Je me suis un peu trop longtemps caché derrière mon petit doigt. Le moment est venu de remettre quelques pendules à l’heure.
Certes, nous publions de bons livres.
Oui, nos auteurs sont d’excellents auteurs.
C’est vrai, je suis fier d’être leur premier lecteur et leur éditeur ; fier de les accompagner depuis le manuscrit jusqu’au livre.
Oui, oui, oui, MAIS.
À un moment, il faut arrêter les phrases toutes faites destinées à draguer Télérama, France Cul (la mal nommée) et les autres bourgeois des lettres – de toute façon, ils se fichent bien de notre existence.
Nous éditons de la littérature PORNO.
Nous éditons des livres destinés à des gens qui ont envie de se BRANLER. Et voudraient se livrer à cette saine, douce et joyeuse activité en lisant une histoire plutôt qu’en regardant une vidéo. À force de raconter qu’un bon livre de cul se caractérise, comme n’importe quel autre roman, par des personnages marquants, une histoire forte et une langue singulière au service d’une vision du monde originale (et c’est vrai, un roman porno est tout ça), on finirait par croire que j’ai oublié le but premier de ma collection.
Ou que je ne l’assume pas.
Ou que j’ai honte.
Pas du tout, mais alors, pas du tout.
Quand je bande en lisant un manuscrit, je suis un éditeur heureux.
Quand je continue de bander alors que je suis engagé avec l’auteur ou l’autrice dans les corrections éditoriales, je suis un éditeur encore plus heureux.
Et si je bande encore en feuilletant le livre au moment de sa parution, je suis un éditeur comblé.

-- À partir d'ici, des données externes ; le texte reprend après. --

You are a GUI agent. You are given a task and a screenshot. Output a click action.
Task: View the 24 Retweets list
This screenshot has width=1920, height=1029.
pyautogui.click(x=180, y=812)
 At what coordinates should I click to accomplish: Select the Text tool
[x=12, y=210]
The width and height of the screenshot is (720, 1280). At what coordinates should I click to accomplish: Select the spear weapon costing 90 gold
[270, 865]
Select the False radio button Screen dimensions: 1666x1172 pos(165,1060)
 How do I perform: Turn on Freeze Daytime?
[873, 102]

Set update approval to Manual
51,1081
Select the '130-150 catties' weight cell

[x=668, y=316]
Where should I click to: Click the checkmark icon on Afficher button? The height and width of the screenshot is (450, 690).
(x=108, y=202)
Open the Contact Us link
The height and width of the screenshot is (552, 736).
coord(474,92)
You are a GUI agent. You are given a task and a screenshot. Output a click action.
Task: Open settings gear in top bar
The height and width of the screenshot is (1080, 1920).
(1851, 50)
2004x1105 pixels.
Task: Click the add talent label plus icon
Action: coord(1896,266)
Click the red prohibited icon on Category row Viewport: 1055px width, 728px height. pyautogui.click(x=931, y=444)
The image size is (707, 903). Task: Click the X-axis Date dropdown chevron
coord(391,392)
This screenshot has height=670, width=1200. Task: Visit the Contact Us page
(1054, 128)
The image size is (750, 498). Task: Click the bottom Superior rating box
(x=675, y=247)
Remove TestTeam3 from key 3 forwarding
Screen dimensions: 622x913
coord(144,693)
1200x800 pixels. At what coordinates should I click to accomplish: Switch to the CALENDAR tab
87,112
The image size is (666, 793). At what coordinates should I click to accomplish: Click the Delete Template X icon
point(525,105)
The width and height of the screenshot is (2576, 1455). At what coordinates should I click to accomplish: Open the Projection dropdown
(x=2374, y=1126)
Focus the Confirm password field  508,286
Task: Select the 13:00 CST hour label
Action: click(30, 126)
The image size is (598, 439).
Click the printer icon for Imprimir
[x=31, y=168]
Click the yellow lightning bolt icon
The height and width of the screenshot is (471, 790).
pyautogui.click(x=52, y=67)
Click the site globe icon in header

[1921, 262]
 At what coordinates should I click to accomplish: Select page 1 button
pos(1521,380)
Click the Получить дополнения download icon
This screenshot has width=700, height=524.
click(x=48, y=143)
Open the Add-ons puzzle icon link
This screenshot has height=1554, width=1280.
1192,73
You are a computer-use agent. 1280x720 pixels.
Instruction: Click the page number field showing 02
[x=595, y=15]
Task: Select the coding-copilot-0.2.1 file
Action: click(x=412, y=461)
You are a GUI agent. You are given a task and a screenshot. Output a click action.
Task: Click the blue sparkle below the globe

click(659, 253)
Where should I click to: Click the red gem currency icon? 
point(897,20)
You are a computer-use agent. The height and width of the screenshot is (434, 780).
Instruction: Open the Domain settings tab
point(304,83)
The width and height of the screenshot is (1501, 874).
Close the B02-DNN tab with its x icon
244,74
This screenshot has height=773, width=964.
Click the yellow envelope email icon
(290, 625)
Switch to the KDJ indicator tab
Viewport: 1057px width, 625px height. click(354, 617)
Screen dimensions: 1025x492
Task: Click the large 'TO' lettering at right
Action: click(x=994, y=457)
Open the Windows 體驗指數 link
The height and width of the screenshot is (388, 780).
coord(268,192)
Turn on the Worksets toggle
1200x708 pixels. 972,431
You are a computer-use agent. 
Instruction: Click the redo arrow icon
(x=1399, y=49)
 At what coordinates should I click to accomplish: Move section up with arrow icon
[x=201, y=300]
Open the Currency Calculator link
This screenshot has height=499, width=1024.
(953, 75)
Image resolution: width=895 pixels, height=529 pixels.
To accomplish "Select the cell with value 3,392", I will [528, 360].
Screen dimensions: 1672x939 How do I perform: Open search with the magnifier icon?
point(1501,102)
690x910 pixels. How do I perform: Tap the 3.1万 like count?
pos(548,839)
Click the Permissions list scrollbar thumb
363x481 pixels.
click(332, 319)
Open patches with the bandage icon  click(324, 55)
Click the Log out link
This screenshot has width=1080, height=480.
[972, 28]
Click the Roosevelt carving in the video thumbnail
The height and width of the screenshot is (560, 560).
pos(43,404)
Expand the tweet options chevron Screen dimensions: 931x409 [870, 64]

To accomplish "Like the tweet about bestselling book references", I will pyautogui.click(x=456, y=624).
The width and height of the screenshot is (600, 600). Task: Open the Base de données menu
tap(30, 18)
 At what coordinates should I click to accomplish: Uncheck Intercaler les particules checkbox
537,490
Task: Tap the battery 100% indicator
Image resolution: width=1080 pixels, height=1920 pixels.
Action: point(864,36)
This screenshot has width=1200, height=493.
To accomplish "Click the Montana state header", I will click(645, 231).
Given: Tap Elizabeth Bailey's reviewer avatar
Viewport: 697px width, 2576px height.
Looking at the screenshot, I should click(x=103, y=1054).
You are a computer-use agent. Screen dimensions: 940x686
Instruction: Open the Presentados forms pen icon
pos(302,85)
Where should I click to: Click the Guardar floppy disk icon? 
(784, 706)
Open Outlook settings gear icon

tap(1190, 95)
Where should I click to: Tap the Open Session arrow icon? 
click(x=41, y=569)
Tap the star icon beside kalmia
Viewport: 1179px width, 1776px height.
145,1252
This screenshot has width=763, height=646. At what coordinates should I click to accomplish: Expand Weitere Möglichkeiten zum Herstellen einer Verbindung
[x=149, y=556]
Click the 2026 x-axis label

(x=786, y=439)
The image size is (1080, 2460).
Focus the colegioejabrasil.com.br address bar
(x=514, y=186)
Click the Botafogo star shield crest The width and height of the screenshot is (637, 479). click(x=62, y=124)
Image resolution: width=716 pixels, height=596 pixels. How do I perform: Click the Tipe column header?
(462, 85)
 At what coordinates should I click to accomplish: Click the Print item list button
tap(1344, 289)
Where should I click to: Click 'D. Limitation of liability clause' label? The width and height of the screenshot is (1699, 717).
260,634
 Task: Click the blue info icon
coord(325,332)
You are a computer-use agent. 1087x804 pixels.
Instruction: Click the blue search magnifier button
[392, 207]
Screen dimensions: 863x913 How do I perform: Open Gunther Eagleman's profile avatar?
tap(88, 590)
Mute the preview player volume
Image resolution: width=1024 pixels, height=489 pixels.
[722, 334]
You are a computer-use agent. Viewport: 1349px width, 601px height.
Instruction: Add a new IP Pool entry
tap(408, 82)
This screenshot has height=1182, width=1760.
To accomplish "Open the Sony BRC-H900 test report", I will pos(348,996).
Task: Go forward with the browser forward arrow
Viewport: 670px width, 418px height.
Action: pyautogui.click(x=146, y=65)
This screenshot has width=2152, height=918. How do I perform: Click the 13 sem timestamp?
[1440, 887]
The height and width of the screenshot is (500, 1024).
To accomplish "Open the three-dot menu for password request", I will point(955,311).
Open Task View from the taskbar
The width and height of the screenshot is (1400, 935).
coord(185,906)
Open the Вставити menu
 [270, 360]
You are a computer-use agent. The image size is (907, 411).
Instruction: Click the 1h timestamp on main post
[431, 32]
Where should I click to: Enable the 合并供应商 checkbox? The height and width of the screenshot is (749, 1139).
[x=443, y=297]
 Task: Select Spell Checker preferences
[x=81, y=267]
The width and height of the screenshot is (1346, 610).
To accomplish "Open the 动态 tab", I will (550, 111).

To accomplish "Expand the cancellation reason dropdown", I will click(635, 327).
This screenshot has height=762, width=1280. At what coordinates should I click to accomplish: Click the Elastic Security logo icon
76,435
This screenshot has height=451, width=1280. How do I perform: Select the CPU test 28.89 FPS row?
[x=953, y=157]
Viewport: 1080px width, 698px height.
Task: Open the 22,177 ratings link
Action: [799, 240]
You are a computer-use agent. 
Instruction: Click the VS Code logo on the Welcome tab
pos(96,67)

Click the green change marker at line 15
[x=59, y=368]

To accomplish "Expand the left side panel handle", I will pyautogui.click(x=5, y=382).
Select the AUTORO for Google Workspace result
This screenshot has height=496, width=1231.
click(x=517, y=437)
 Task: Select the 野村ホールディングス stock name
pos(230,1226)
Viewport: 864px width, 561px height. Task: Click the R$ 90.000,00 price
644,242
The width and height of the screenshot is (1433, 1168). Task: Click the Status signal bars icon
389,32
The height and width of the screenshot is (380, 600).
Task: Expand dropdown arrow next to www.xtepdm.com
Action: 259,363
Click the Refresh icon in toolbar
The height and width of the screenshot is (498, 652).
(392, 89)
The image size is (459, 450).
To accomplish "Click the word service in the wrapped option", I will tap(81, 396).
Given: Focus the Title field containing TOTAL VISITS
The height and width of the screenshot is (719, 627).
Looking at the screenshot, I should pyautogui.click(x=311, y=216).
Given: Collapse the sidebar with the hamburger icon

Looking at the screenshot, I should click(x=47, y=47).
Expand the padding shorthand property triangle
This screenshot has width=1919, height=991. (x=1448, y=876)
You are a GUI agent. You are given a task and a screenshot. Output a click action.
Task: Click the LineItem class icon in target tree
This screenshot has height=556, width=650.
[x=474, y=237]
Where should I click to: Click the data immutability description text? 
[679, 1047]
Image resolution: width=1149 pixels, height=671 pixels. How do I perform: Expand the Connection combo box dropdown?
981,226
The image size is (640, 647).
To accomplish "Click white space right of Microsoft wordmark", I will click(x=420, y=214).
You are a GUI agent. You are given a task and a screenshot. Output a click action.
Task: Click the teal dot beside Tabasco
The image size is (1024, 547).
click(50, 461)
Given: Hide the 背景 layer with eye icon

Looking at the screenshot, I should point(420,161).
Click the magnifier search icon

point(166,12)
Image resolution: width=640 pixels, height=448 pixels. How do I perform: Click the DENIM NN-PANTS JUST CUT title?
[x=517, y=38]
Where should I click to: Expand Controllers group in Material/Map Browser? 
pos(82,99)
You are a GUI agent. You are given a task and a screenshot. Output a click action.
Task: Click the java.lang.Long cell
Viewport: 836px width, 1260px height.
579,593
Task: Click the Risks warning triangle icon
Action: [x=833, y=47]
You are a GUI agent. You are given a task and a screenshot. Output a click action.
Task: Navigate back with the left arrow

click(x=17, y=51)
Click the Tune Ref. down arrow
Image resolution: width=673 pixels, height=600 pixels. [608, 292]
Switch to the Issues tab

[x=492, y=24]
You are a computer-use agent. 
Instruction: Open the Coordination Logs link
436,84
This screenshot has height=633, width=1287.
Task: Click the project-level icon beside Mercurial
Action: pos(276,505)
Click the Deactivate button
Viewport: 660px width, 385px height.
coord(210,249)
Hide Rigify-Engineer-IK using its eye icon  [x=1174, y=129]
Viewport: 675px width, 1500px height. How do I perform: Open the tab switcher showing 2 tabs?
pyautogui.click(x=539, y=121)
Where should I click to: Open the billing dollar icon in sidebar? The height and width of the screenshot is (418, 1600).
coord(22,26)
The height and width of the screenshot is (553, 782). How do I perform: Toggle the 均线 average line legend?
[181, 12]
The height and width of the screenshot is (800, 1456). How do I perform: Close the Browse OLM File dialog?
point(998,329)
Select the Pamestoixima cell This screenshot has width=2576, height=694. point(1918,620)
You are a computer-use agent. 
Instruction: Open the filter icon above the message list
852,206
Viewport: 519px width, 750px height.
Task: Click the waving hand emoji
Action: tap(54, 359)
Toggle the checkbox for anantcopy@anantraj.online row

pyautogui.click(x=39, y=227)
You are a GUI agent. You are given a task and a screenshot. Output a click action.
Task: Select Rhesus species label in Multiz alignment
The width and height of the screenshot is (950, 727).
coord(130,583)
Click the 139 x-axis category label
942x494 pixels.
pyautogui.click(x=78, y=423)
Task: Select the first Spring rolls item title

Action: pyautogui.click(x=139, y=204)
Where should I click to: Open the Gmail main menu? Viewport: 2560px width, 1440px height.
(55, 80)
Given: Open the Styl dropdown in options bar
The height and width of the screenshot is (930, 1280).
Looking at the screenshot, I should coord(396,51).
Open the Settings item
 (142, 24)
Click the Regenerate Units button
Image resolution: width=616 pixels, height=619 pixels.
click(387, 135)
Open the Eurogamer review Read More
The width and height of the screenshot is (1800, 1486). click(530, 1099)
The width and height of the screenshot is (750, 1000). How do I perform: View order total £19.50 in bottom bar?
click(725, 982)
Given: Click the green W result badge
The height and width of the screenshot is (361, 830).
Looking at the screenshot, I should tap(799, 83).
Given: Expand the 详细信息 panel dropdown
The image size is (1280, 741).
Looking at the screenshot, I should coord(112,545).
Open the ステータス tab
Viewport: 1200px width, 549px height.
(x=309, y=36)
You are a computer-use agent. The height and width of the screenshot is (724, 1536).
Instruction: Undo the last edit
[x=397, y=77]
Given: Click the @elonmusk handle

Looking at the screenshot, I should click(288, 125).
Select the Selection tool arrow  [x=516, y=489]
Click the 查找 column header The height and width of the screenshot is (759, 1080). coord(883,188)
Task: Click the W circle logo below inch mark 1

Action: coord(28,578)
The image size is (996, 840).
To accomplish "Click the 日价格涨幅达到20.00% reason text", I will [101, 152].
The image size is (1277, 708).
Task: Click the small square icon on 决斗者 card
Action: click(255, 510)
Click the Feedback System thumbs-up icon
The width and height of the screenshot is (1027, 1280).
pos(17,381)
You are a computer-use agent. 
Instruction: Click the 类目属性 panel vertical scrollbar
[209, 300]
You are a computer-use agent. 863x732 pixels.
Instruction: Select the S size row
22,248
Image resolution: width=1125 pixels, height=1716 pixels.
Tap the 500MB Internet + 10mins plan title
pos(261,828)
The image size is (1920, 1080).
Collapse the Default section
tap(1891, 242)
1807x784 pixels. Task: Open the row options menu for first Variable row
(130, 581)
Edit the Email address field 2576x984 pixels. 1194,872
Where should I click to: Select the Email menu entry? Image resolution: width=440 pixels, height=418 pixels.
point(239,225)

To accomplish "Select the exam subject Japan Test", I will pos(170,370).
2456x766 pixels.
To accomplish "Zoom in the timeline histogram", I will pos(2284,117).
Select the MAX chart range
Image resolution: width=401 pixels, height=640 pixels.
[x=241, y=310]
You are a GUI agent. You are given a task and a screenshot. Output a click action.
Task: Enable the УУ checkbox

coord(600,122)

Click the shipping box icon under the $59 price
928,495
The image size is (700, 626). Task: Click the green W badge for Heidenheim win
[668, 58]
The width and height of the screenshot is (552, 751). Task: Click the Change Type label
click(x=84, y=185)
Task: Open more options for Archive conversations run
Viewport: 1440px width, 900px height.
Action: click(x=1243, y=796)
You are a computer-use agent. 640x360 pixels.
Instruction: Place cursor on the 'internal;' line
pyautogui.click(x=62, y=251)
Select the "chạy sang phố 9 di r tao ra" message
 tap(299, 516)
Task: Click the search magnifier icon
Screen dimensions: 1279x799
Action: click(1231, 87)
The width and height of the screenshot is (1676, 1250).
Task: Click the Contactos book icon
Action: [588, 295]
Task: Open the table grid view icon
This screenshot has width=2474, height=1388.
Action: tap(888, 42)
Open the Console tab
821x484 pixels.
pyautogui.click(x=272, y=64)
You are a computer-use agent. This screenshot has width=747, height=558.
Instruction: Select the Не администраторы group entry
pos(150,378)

Au lycée, un de mes camarades de classe avait pour habitude, par provocation, de nous demander chaque matin : "Alors, tu t’es branlé, hier soir ?" Évidemment, la question nous mettait mal à l’aise et on ricanait pour éviter d’avoir à y répondre. Trente-cinq ans après, la leçon a enfin porté et cette question je la pose à chacun, chacune d’entre vous : alors, tu as bandé, tu as mouillé, en lisant les Nouveaux Interdits ? Tu t’es branlé.e ? C’était bien ? Si c’était bien, dis-le sur Babelio, sur Amazon, sur les réseaux sociaux. Notre petit territoire littéraire cessera d’être un ghetto quand nos lectrices et nos lecteurs exprimeront leur fierté d’avoir été remués par nos textes dans la région du bas-ventre.
Et alors, on n’aura pas accompli tout ce travail pour rien.
Je le redis : mes auteurs et mes autrices écrivent des livres de CUL.
C’est-à-dire des livres qui PARLENT DE CUL et donnent envie de FAIRE DU CUL.
C’est une grande fierté. D’aussi loin que je me souvienne (comme dirait Goldman), aussi loin que je remonte dans ma jeunesse, dans mon enfance, le seul truc qui m’a toujours fait du bien, jamais déçu, jamais trahi, jamais lâché, jamais abandonné, c’est la branlette.
Umberto Eco disait que les livres sont des machines à générer de l’interprétation. C’est exact. Et les nôtres, en plus, sont des machines à générer des orgasmes.